Astra Honda Motor Lepas dari Jerat Perkara Persaingan Usaha
Berita

Astra Honda Motor Lepas dari Jerat Perkara Persaingan Usaha

Majelis Komisi menilai tujuan dari perjanjian antara AHM dan main dealer, serta perjanjian main dealer dan dealer memberikan dampak positif yakni untuk menjaga kualitas, reputasi, dan layanan purna jual kepada konsumen.

Oleh:
Fitri Novia Heriani
Bacaan 4 Menit
Komisi Pengawas Persaingan Usaha. Foto: RES
Komisi Pengawas Persaingan Usaha. Foto: RES

KPPU baru saja memutuskan perkara Nomor 31/KPPU/2019 dengan termohon PT Astra Honda Motor (AHM). Dalam sidang putusan pada Kamis, (25/2), Majelis Komisi yang terdiri dari Chandra Setiawan selaku Ketua Majelis, dan Kurnia Toha, Yudi Hidayat masing-masing sebagai Anggota Majelis Komisi, memutuskan bahwa AHM tidak terbukti melanggar Pasal 15 ayat 2 terkait perjanjian pembelian bersyarat atau tying agreement dan Pasal 15 ayat 3 terkait perjanjian potongan harga bersyarat atau bundling agreement dalam Undang-Undang Nomor 5 Tahun 1999 atas penjualan pelumas sepeda motor.

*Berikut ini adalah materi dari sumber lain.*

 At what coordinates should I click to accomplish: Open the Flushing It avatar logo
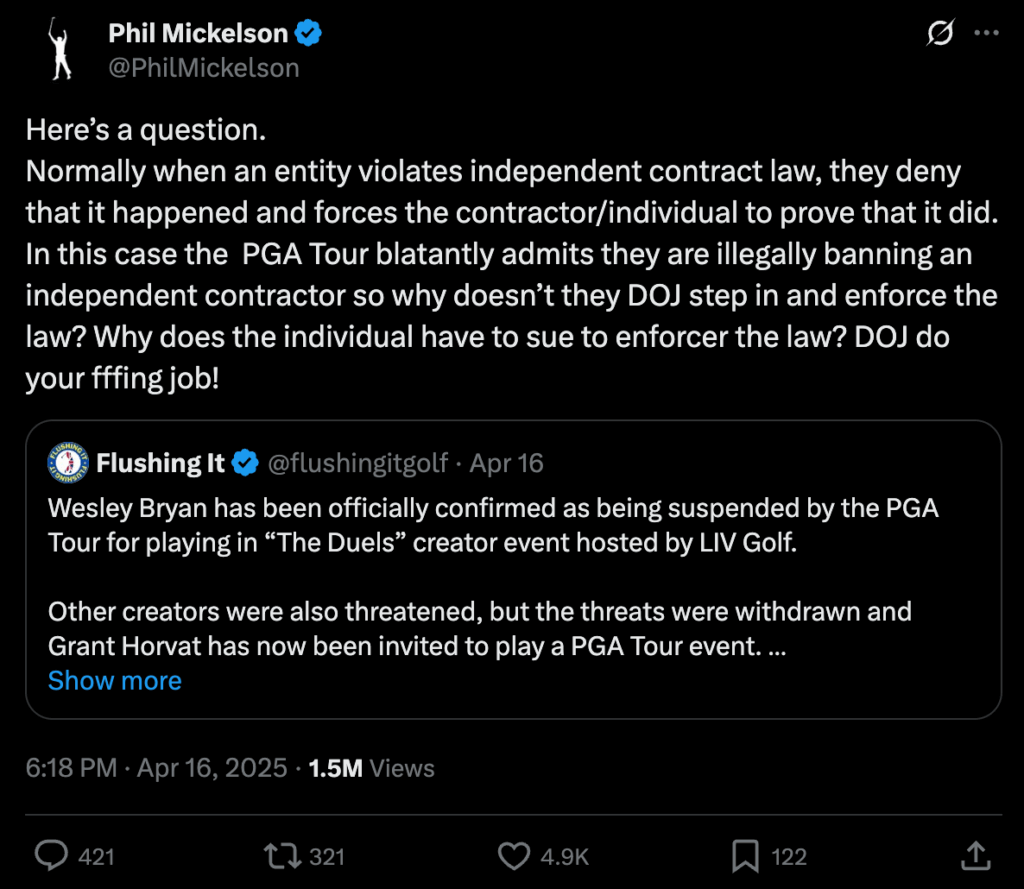[68, 462]
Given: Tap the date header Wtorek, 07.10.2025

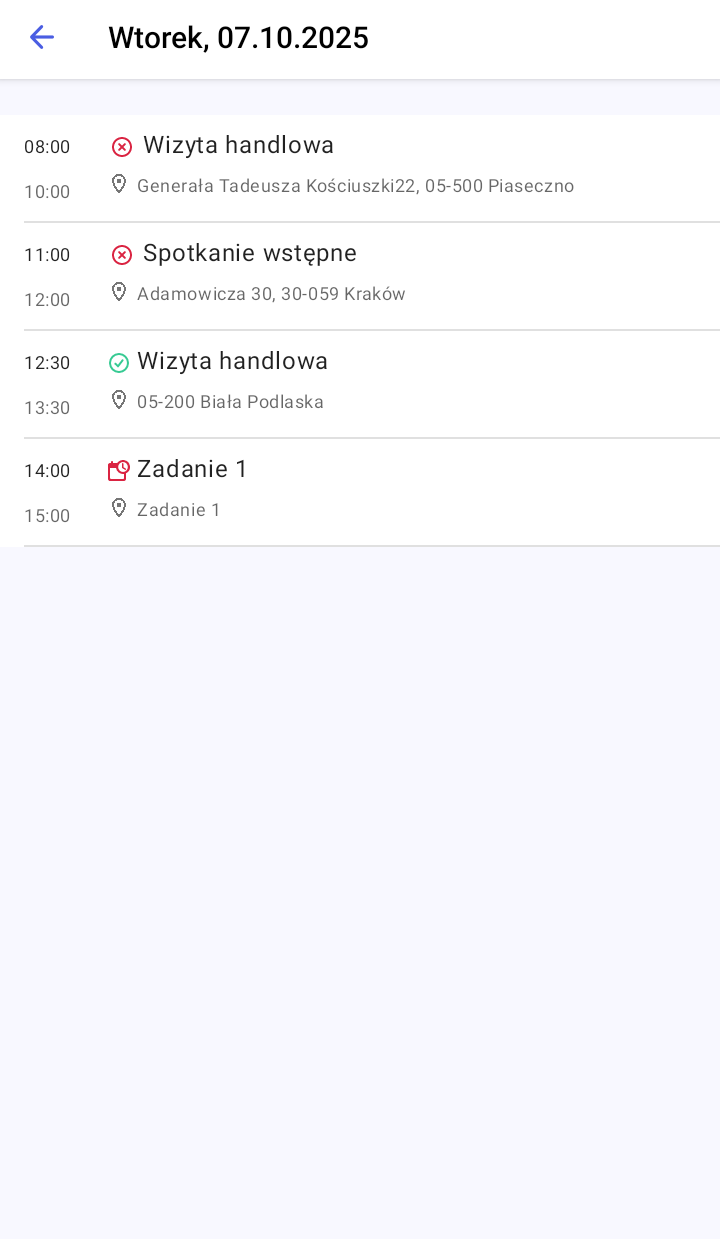Looking at the screenshot, I should click(238, 38).
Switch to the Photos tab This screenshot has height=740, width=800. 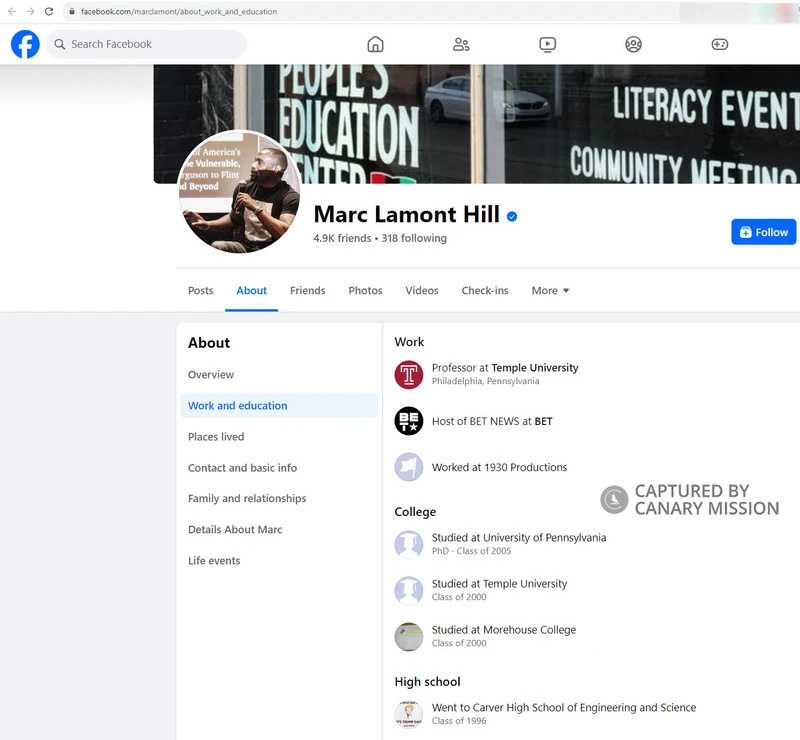pos(365,290)
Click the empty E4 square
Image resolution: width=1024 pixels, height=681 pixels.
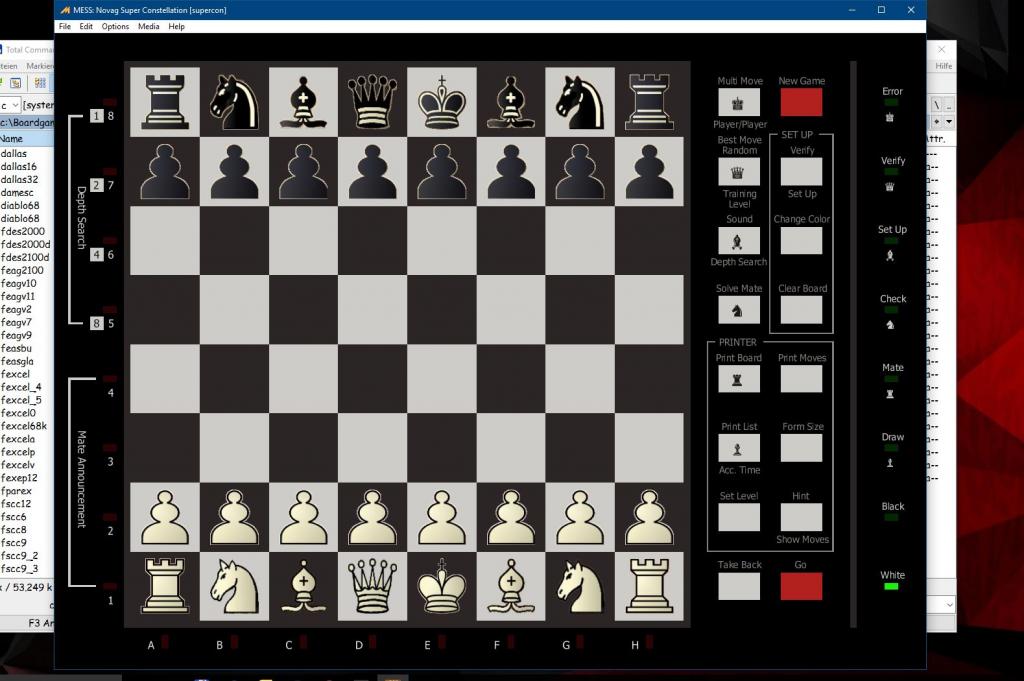[x=441, y=379]
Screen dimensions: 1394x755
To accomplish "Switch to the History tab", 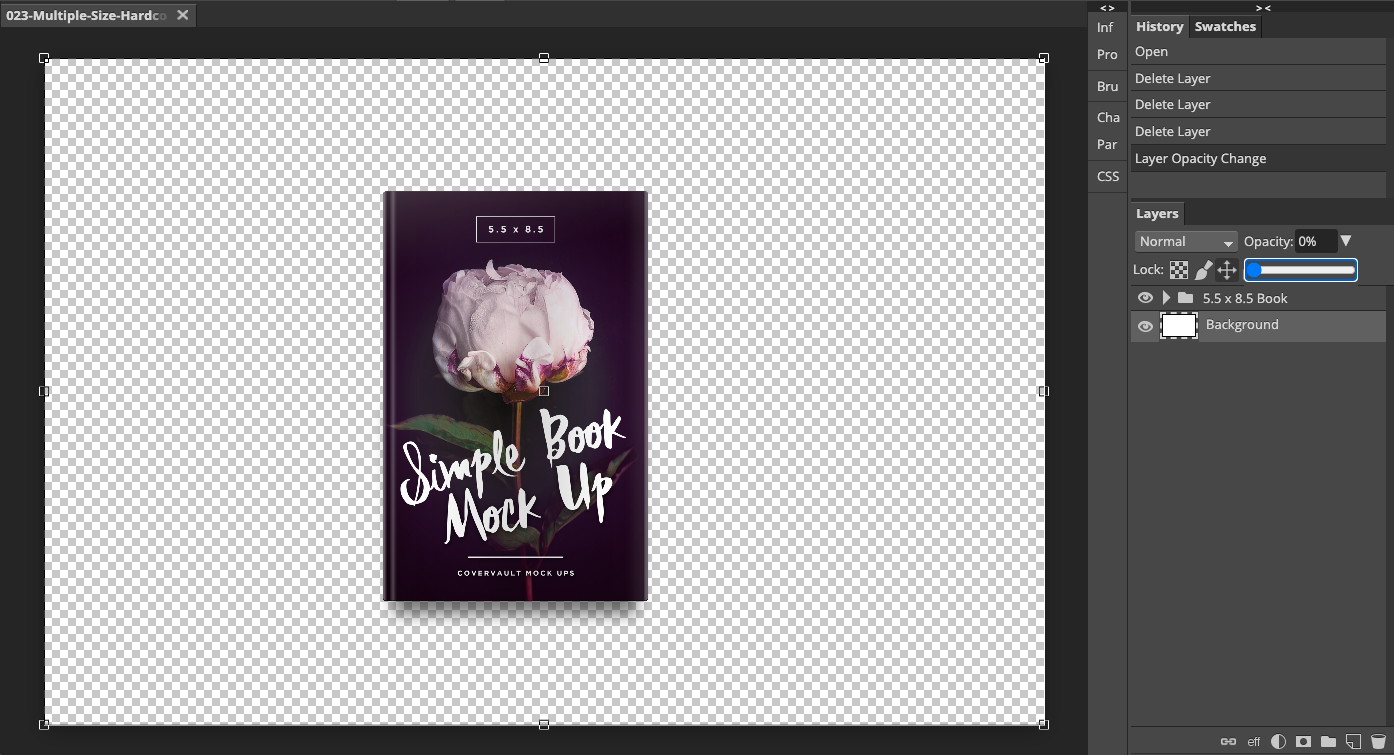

Pasal 15 ayat (2) menyatakan, Pelaku usaha dilarang membuat perjanjian dengan pihak lain yang memuat persyaratan bahwa pihak yang menerima barang dan atau jasa tertentu harus bersedia membeli barang dan atau jasa lain dari pelaku usaha pemasok.

Sementara ayat (3) menyebutkan, Pelaku usaha dilarang membuat perjanjian mengenai harga atau potongan harga tertentu atas barang dan atau jasa, yang memuat persyaratan bahwa pelaku usaha yang menerima barang dan atau jasa dari pelaku usaha pemasok: a. harus bersedia membeli barang dan atau jasa lain dari pelaku usaha pemasok; atau b. tidak akan membeli barang dan atau jasa yang sama atau sejenis dari pelaku usaha lain yang menjadi pesaing dari pelaku usaha pemasok.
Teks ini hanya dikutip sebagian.